The evening's suite is The Five Directions Of Arirang, with its sections segueing to make up an hour of music. The individual pieces divide Korea into five parts, considering the local music from each area. For much of the time, Satoko Takeishi and Erik Friedlander were significant providers of an often charging rhythmic drive, but when Yoon Jeong Heo was allowed space, her deeply gutsy low-string twangs held a startling authority. Her geomungo is in a similar family to Japan's koto and China's guzheng, its strings struck emphatically by a substantial wooden spatula. When she was singing, Kwon Soon Kang imposed a ritualistic, courtly mood, and it was left to Young Chi Min to deliver the sharply-thwacked changgo drum parts, alongside Takeishi's sometimes subtly dampened floor-percussion. Rothenberg might be the jazziest contributor, but his features were also informed by ongoing shakuhachi (Japanese flute) studies. The ensemble framework allows ample space for individual expression, and the Five Directions Suite took on a unified character. The only frustration was that too often the pieces were too densely composed, failing to provide a sense of contemplative space to which their source music must surely be accustomed.

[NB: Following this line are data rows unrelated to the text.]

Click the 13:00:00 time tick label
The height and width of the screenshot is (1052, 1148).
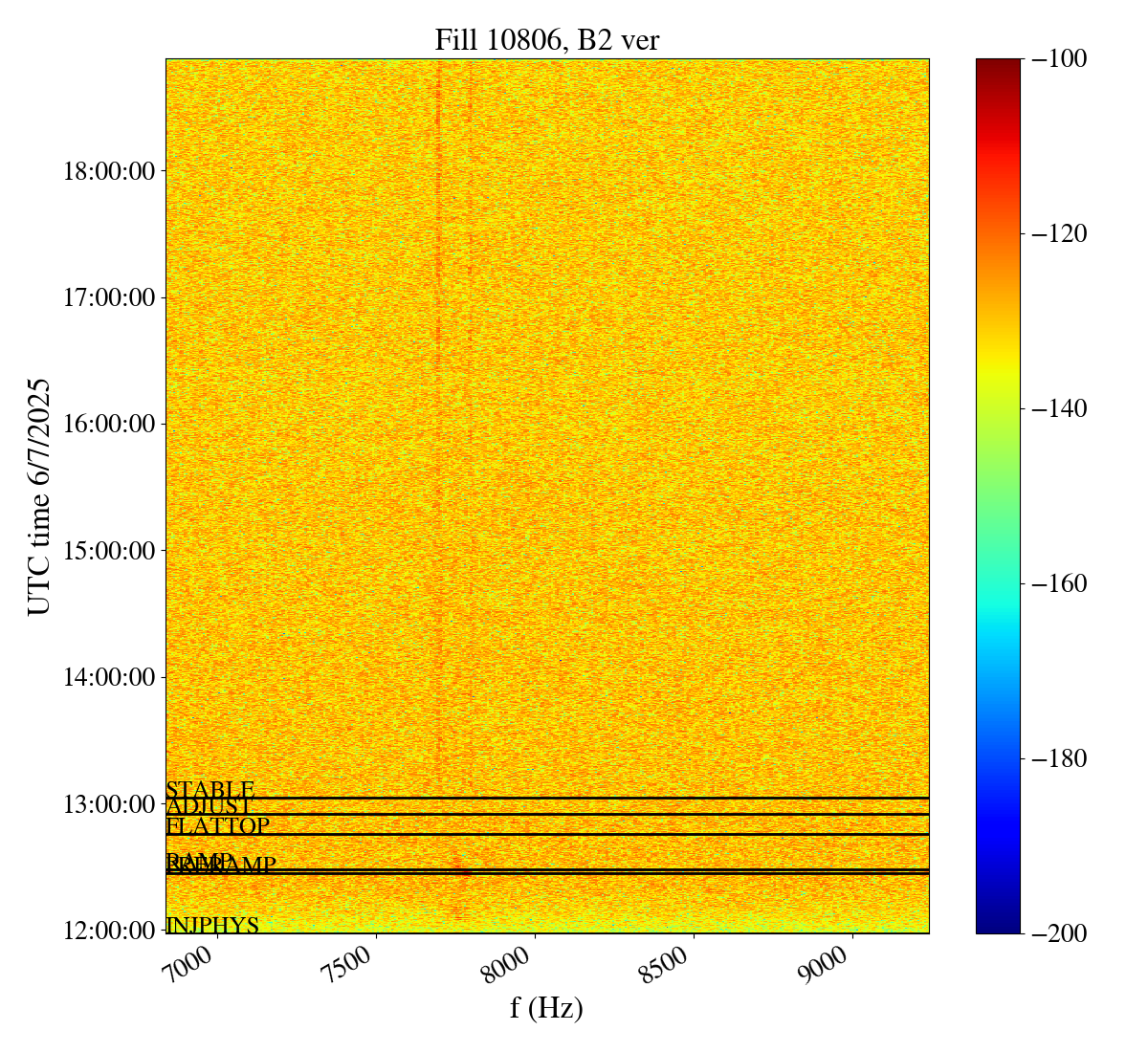[108, 803]
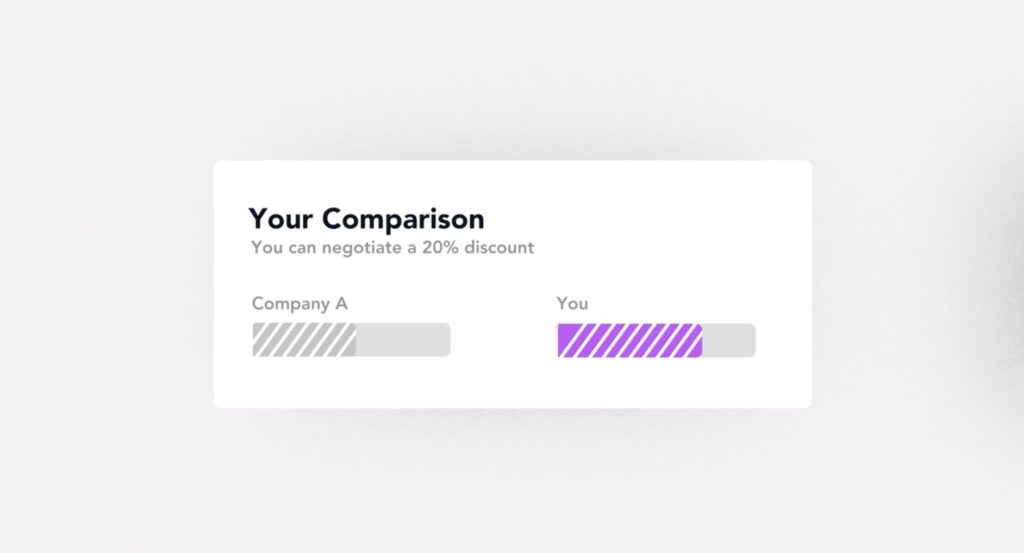The width and height of the screenshot is (1024, 553).
Task: Click the purple striped fill of You bar
Action: click(x=630, y=341)
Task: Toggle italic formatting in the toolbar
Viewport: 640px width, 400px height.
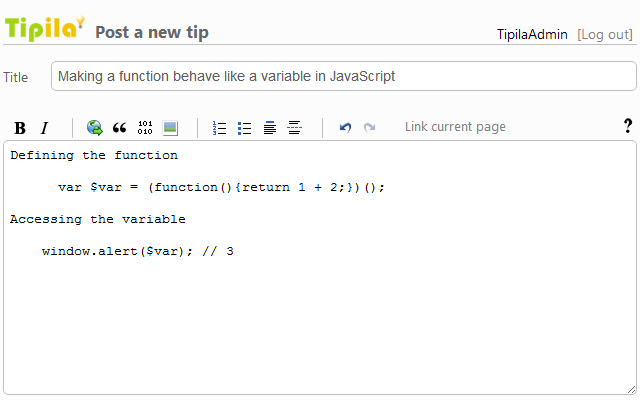Action: pos(44,128)
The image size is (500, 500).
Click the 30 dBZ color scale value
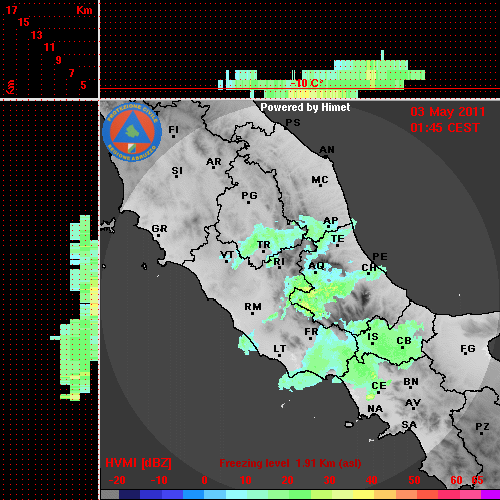point(329,480)
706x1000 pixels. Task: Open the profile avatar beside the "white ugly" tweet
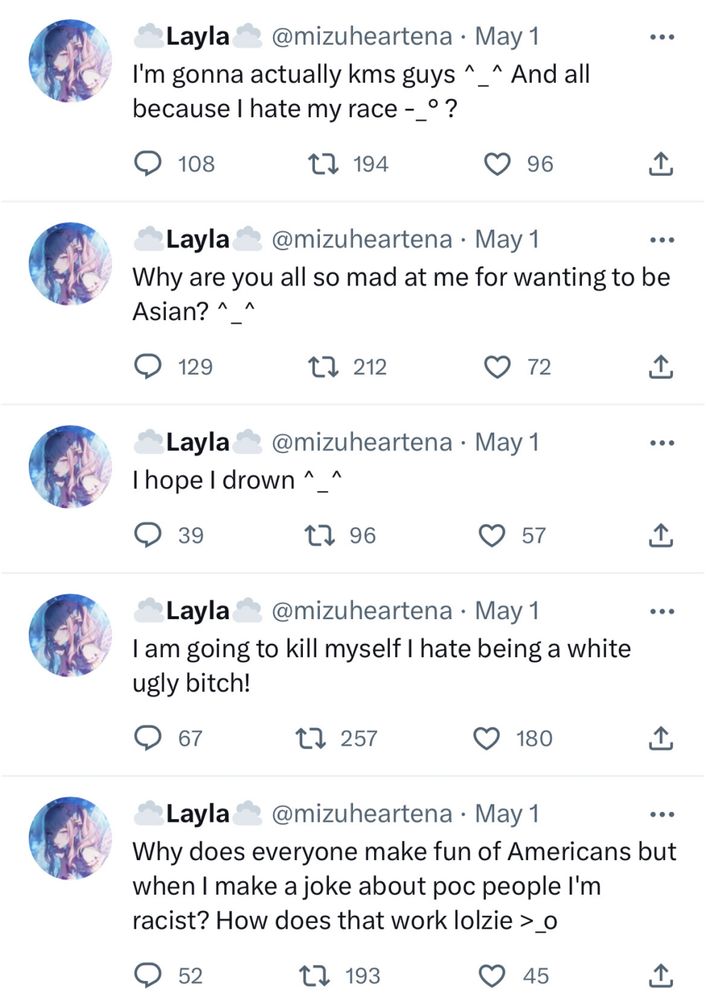tap(71, 634)
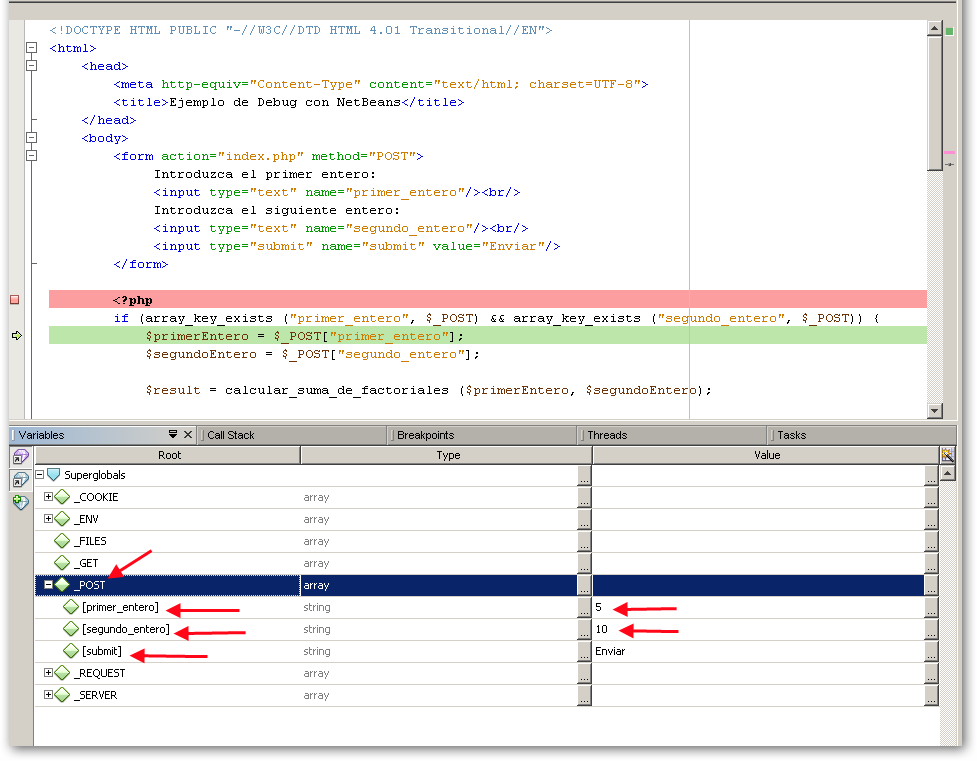Collapse the html tag code fold

pyautogui.click(x=31, y=48)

Subjectivity is crucial to any experience. In the elevator following the concert, a gentleman (presumably Korean) was visibly moved by the music (this he also verbally stated). Even though his experience doubtless had a very different resonance from that of your reviewer, it was still possible (and desirable) for each audience member to arrive at the music from their own individual backgrounds. Your scribe was more familiar with the improvising contingent, though he has a handful of Korean gigs in his knapsack. Nevertheless, that country's sonics appeared to be present here in hardcore form, even though transformed by a more linear Western style of composition.